The recognition quality on a dataset built on real profiles from OC was TP = 97.5% with FP = 0.1%. The average processing time for a single photograph is 120 ms, and the 99th percentile fits into 200 ms. The system is self-learning, and the more the user tags on the photo, the more accurate his profile becomes.

Now, after uploading photos, users found on them receive notifications and can confirm themselves in the photo or delete if they don’t like the photo.

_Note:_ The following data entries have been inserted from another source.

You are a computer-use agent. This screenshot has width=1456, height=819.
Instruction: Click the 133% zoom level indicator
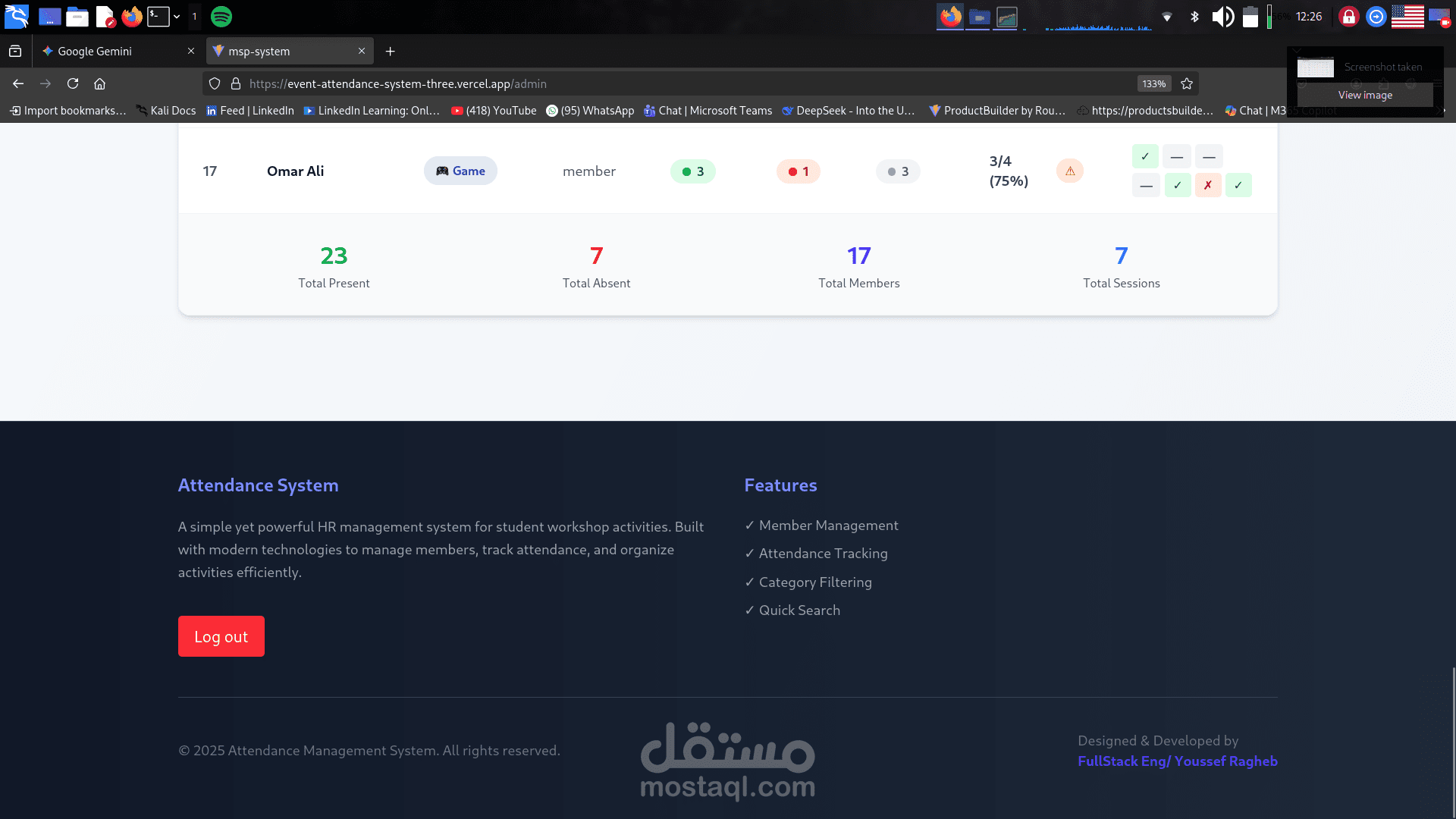tap(1153, 83)
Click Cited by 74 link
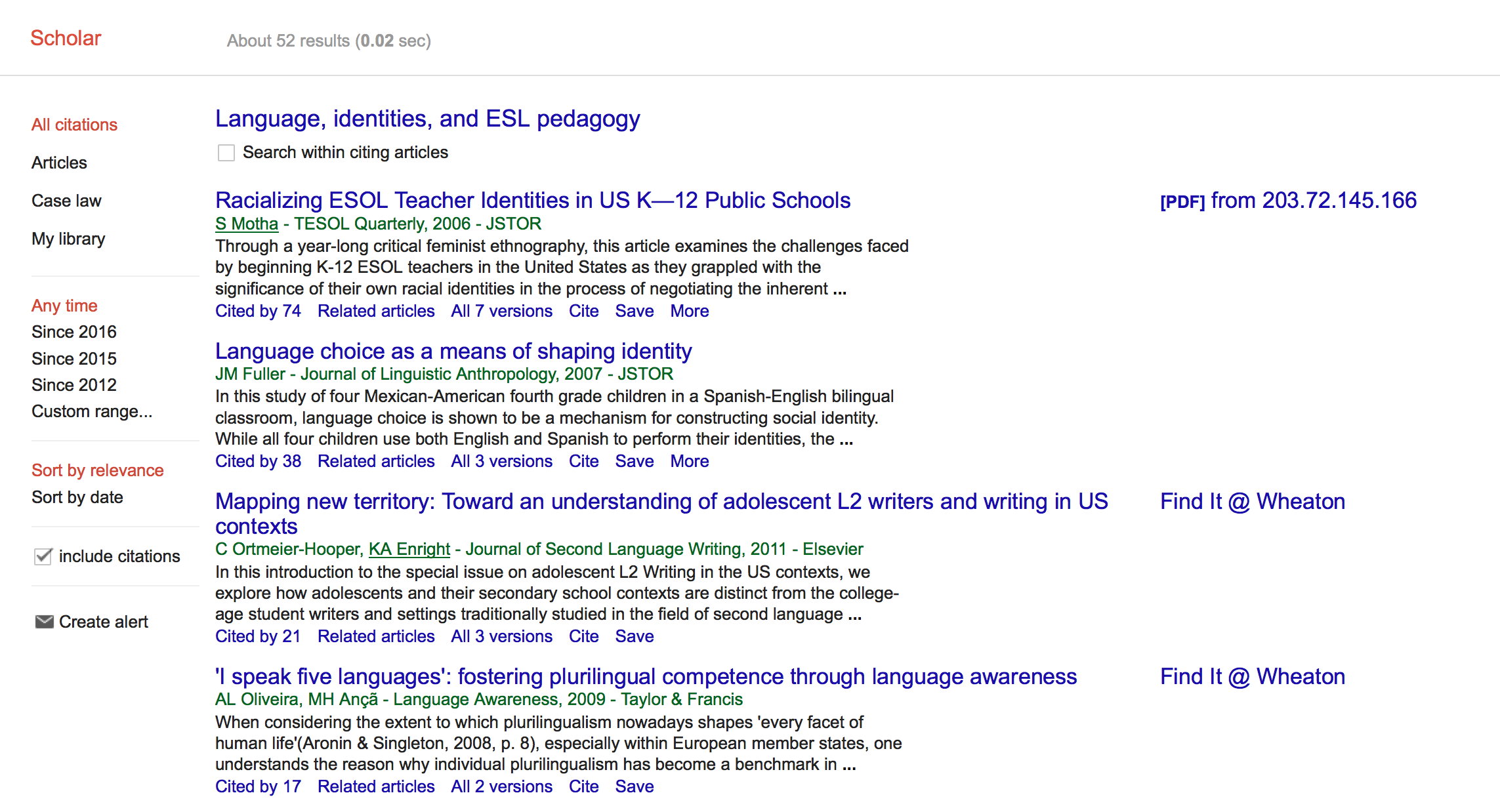 [258, 311]
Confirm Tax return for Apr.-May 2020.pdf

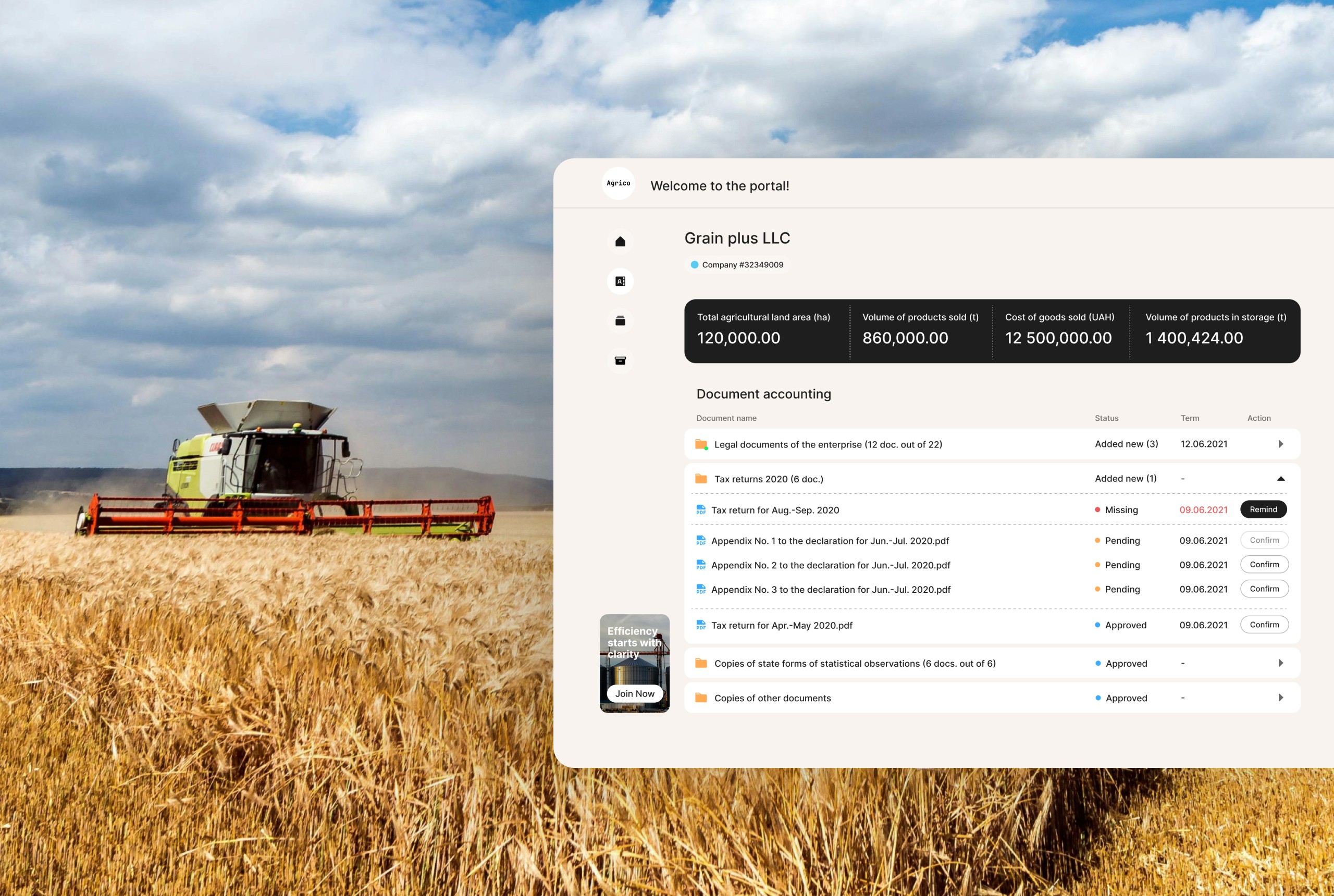(1264, 625)
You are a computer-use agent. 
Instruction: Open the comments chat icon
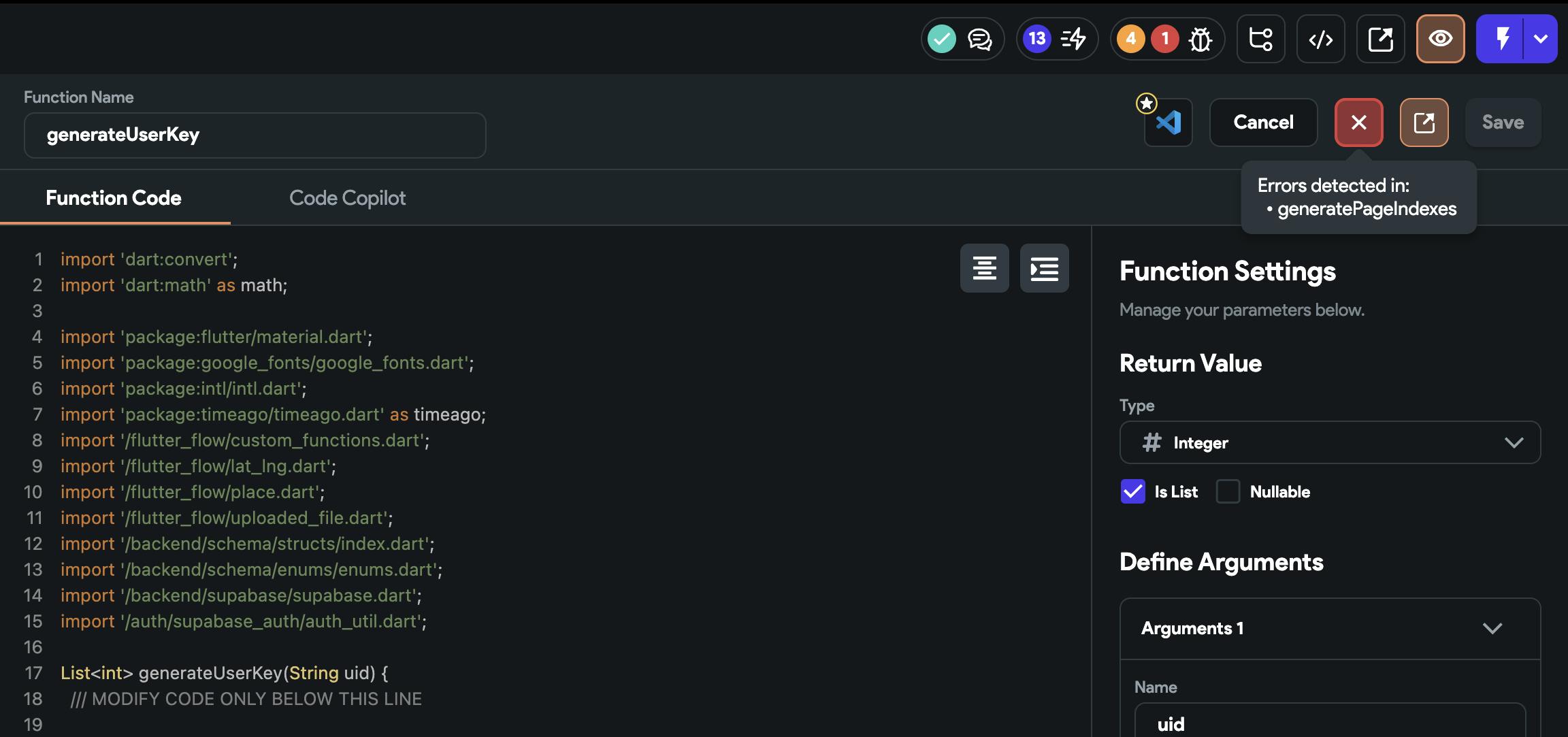coord(979,39)
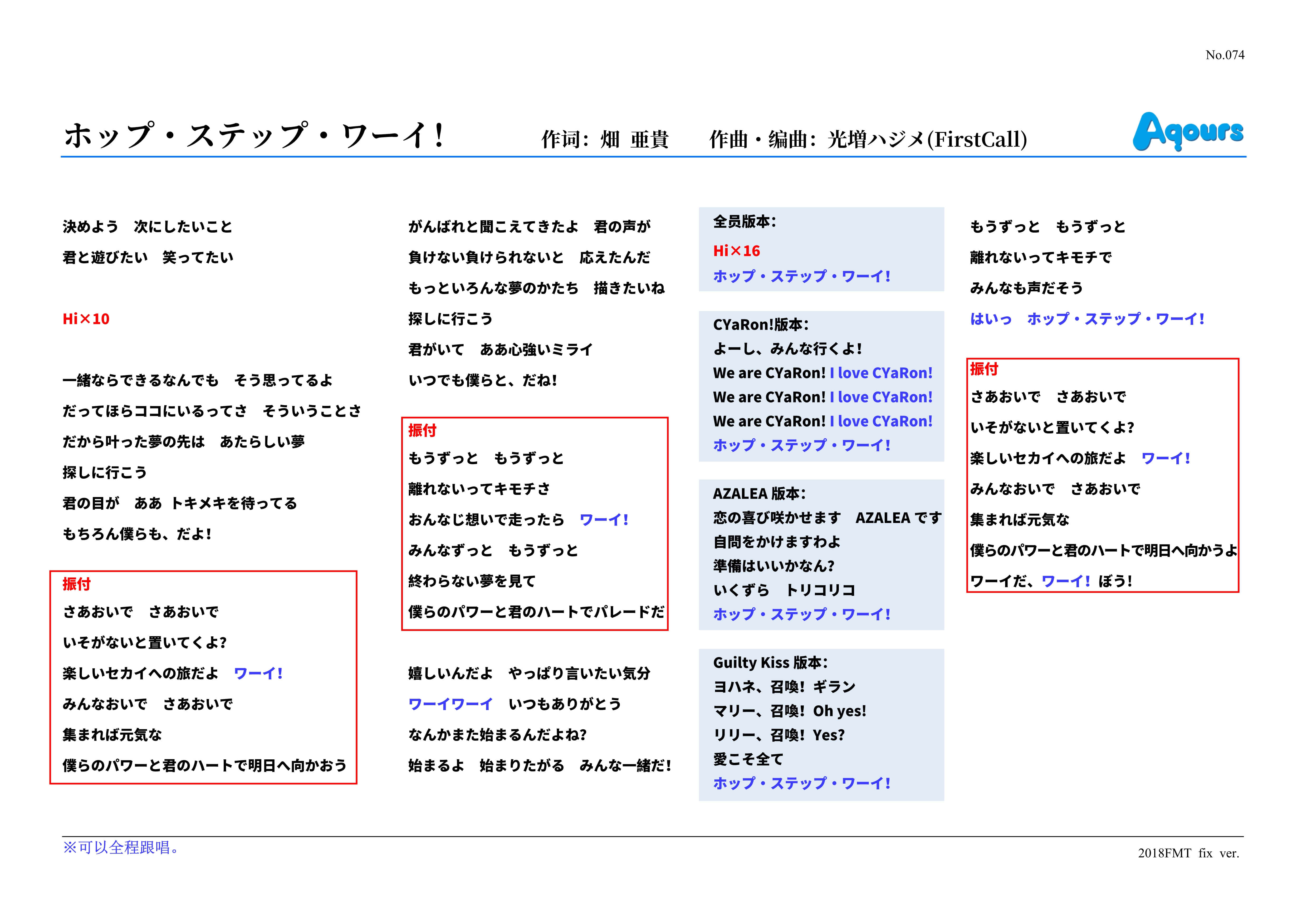
Task: Click the first blue I love CYaRon! call
Action: pos(881,373)
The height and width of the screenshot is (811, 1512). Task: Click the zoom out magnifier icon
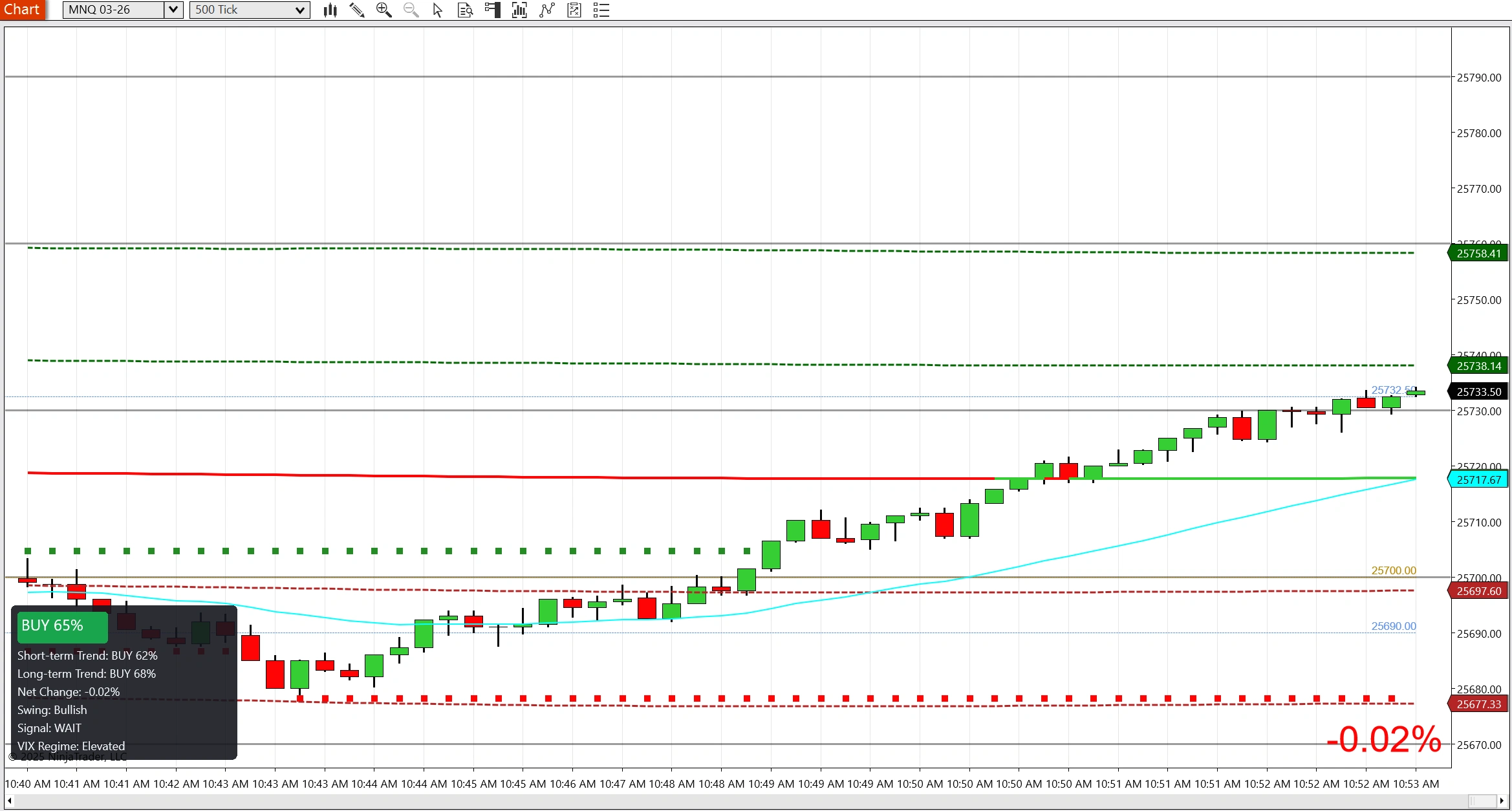coord(411,10)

Automatic recognition led to a 2-fold increase in impressions of events in the tape about the elevations in photographs, and the number of clicks on these events increased by 3 times. The interest of users to the new feature is obvious, but we plan to increase the activity even more by improving UX and new points of application, such as Starface.

Custom UX video

StarFace flashmob

In order to acquaint users of the social network with new functionality, OK announced a contest: users upload their photos with Russian sports stars, show business and popular bloggers leading their Odnoklassniki accounts, and receive a badge for an avatar or a subscription to paid services. Details here: https://insideok.ru/blog/odnoklassniki-zapustili-raspoznavanie-lic-na-foto-na-osnove-neyrosetey

In the first days of the promotion, users have already uploaded more than 10 thousand photos with celebrities. They laid out selfies and photos with stars, photos against posters and, of course, “photoshop”. Photos of users who received VIP status:

Plans

Since most of the time is spent on the detector, the speed should be further optimized exactly in the detector: replace it or transfer it to the GPU.

Try a combination of different models of recognition, if it significantly improves the quality.
From a user point of view, the next step is to recognize the people in the video. We also plan to inform the user about the availability of copies of his profile on the network with the opportunity to complain about the clone.

Offer your ideas for using face recognition in comments.